━━━━━ Bereitgestellter Text

So sieht eine ehemalige Kies-Abbaufläche in Lüttelforst aus. Ab 2020 soll im Osten des Ortes weiter Kies abgebaut werden. Dagegen wehrt sich eine örtliche Interessengemeinschaft.

Foto: Busch, Franz-Heinrich sen. (bsen)

Die im April gegründete Interessengemeinschaft „Schwalmtal for future“ hat am Mittwoch im Düsseldorfer Landtag die Sitzung des Planungsausschusses verfolgt. Dabei ging es, wie deren Mitglied Wobine Crisp (65) aus dem 600 Einwohner zählenden Schwalmtal-Lüttelforst erklärte, um den neuen Landesentwicklungsplan (LEP), auch der Kiesabbau war Thema.

Die Mitglieder wehren sich gegen die geplante Erweiterung der Auskiesungsfläche in Lüttelforst. „Das hat mehrere Gründe“, so Crisp. Zum einen würde Lüttelforst in ihren Augen den Charakter als Waldhufendorf verlieren, zum anderen würde das bis nach Düsseldorf und in den Kreis Neuss beliebte Naherholungsgebiet eingeschränkt werden. Weiterhin befürchten die Kiesgegner, dass die zunächst geplante 9,96 Hektar große Fläche noch erweitert wird.

Die Kiesgegner aus Lüttelforst waren dabei im Landtag nicht allein – sie hatten Unterstützung vom Niederrhein: Eine Delegation der Interessengemeinschaft Dachsbruch übergab acht Aktenordner mit 12.000 Unterschriften gegen den Kiesabbau am Niederrhein.

━━━━━━━━━━

→ Aufgabe und Anforderungen:
Gib den Text über den geplanten Kiesabbau in Lüttelforst vollständig und wortgetreu wieder. Die Zeilen weiter unten sind hierfür ohne Belang.

━━━━━ Bereitgestelltes Material

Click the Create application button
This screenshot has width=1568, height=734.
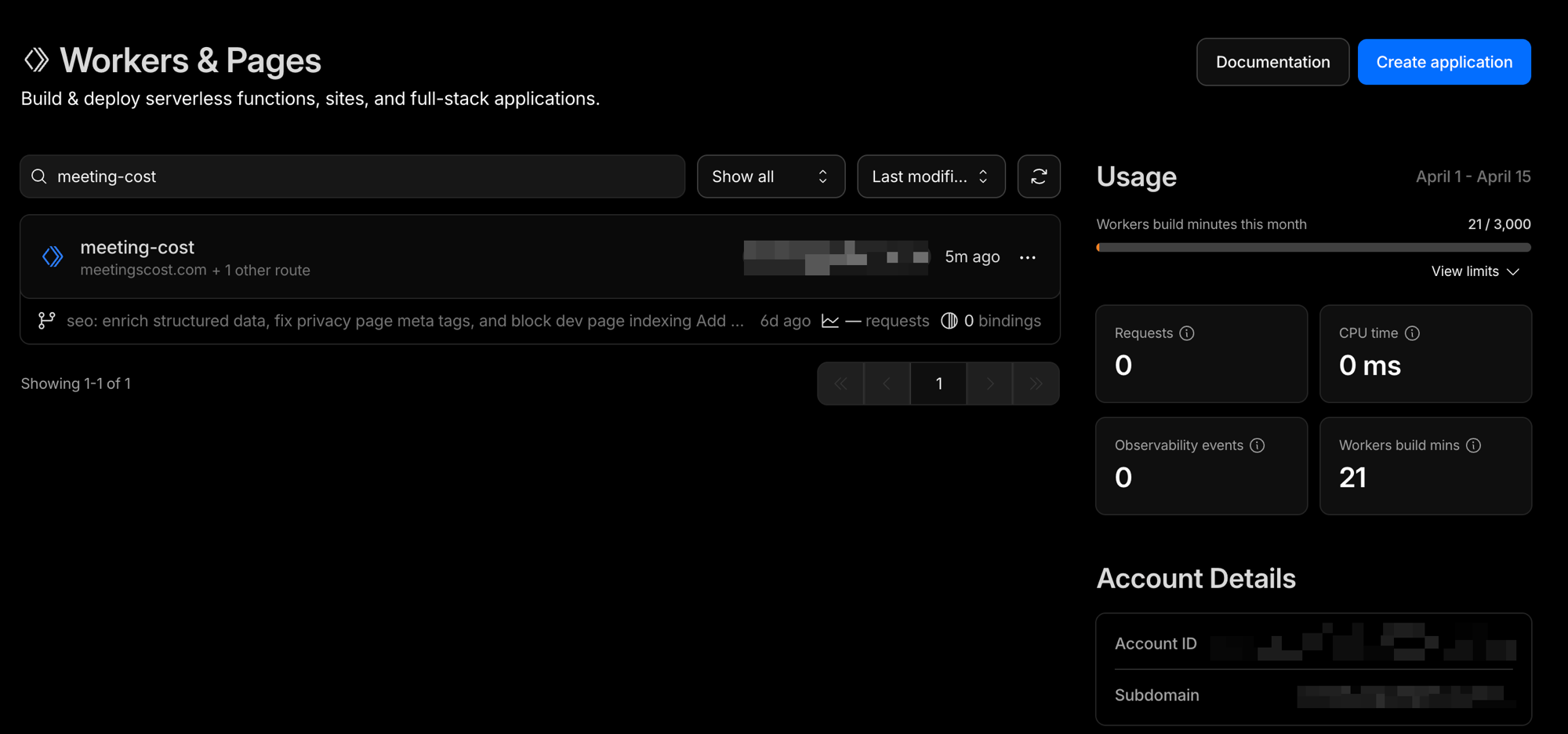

━━━━━━━━━━

→ Lösung der Aufgabe:
So sieht eine ehemalige Kies-Abbaufläche in Lüttelforst aus. Ab 2020 soll im Osten des Ortes weiter Kies abgebaut werden. Dagegen wehrt sich eine örtliche Interessengemeinschaft.

Foto: Busch, Franz-Heinrich sen. (bsen)

Die im April gegründete Interessengemeinschaft „Schwalmtal for future“ hat am Mittwoch im Düsseldorfer Landtag die Sitzung des Planungsausschusses verfolgt. Dabei ging es, wie deren Mitglied Wobine Crisp (65) aus dem 600 Einwohner zählenden Schwalmtal-Lüttelforst erklärte, um den neuen Landesentwicklungsplan (LEP), auch der Kiesabbau war Thema.

Die Mitglieder wehren sich gegen die geplante Erweiterung der Auskiesungsfläche in Lüttelforst. „Das hat mehrere Gründe“, so Crisp. Zum einen würde Lüttelforst in ihren Augen den Charakter als Waldhufendorf verlieren, zum anderen würde das bis nach Düsseldorf und in den Kreis Neuss beliebte Naherholungsgebiet eingeschränkt werden. Weiterhin befürchten die Kiesgegner, dass die zunächst geplante 9,96 Hektar große Fläche noch erweitert wird.

Die Kiesgegner aus Lüttelforst waren dabei im Landtag nicht allein – sie hatten Unterstützung vom Niederrhein: Eine Delegation der Interessengemeinschaft Dachsbruch übergab acht Aktenordner mit 12.000 Unterschriften gegen den Kiesabbau am Niederrhein.